PASSAGE TO READ —
● ● ● ●
OIA passes transfer rule (extended)

(Here’s the longer version of this morning’s story in the Honolulu Star-Advertiser.)

It was months in the works, but the Oahu Interscholastic Association has made it official: transferring student-athletes will have to sit out one year.

The vote by OIA principals was 18-0 in favor of the change. Currently, a student-athlete can play immediately at another school once the transfer process, whether by moving into the district or district exception, is complete.


The new rule will require all student-athletes to sit out a minimum of one calendar year in the sport he or she previous played at the varsity level.

OIA executive director Raymond Fujino considered the change a necessity. The new rule comes with an appeals process, Fujino added. In a case where a family moves to a new district out of necessity, an appeal could be heard.

The new rule kicks in at the beginning of the 2015-16 academic year. For the most part, however, the new rule is in effect because of a rising level of transfers in one sport: football.

Football programs at Kaiser and Mililani have drawn an unusual number of transfers in recent years. The hiring of former University of Hawaii assistant coach Rich Miano spurred a large influx of football transfers during his two seasons there. Miano was a maverick, and an aggressive one at that. He said openly that he and his staff would do their best to “recruit” football players to the program, which had been struggling along in Division II.

Miano said at the time that students were transferring in to take the baccalaureate classes offered by the school.

Mililani was also drawing a large number of transfers during that time, though coach Rod York never uttered the “R” word. York, another former UH player, insisted that he never reached out to players or parents to lure them to Mililani.

With those two programs rolling up victories and collecting more talent, administrators began to ratchet up discussions about changing the transfer rule.
● ● ● ●
AIM OF THE EXERCISE — Can you copy out the whole article about the OIA transfer rule word for word? The data that follows has no connection to the article on the OIA transfer rule.
● ● ● ●
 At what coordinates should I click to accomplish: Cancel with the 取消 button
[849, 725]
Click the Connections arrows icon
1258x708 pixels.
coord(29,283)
● ● ● ●
RESPONSE TO THIS TASK —
OIA passes transfer rule (extended)

(Here’s the longer version of this morning’s story in the Honolulu Star-Advertiser.)

It was months in the works, but the Oahu Interscholastic Association has made it official: transferring student-athletes will have to sit out one year.

The vote by OIA principals was 18-0 in favor of the change. Currently, a student-athlete can play immediately at another school once the transfer process, whether by moving into the district or district exception, is complete.


The new rule will require all student-athletes to sit out a minimum of one calendar year in the sport he or she previous played at the varsity level.

OIA executive director Raymond Fujino considered the change a necessity. The new rule comes with an appeals process, Fujino added. In a case where a family moves to a new district out of necessity, an appeal could be heard.

The new rule kicks in at the beginning of the 2015-16 academic year. For the most part, however, the new rule is in effect because of a rising level of transfers in one sport: football.

Football programs at Kaiser and Mililani have drawn an unusual number of transfers in recent years. The hiring of former University of Hawaii assistant coach Rich Miano spurred a large influx of football transfers during his two seasons there. Miano was a maverick, and an aggressive one at that. He said openly that he and his staff would do their best to “recruit” football players to the program, which had been struggling along in Division II.

Miano said at the time that students were transferring in to take the baccalaureate classes offered by the school.

Mililani was also drawing a large number of transfers during that time, though coach Rod York never uttered the “R” word. York, another former UH player, insisted that he never reached out to players or parents to lure them to Mililani.

With those two programs rolling up victories and collecting more talent, administrators began to ratchet up discussions about changing the transfer rule.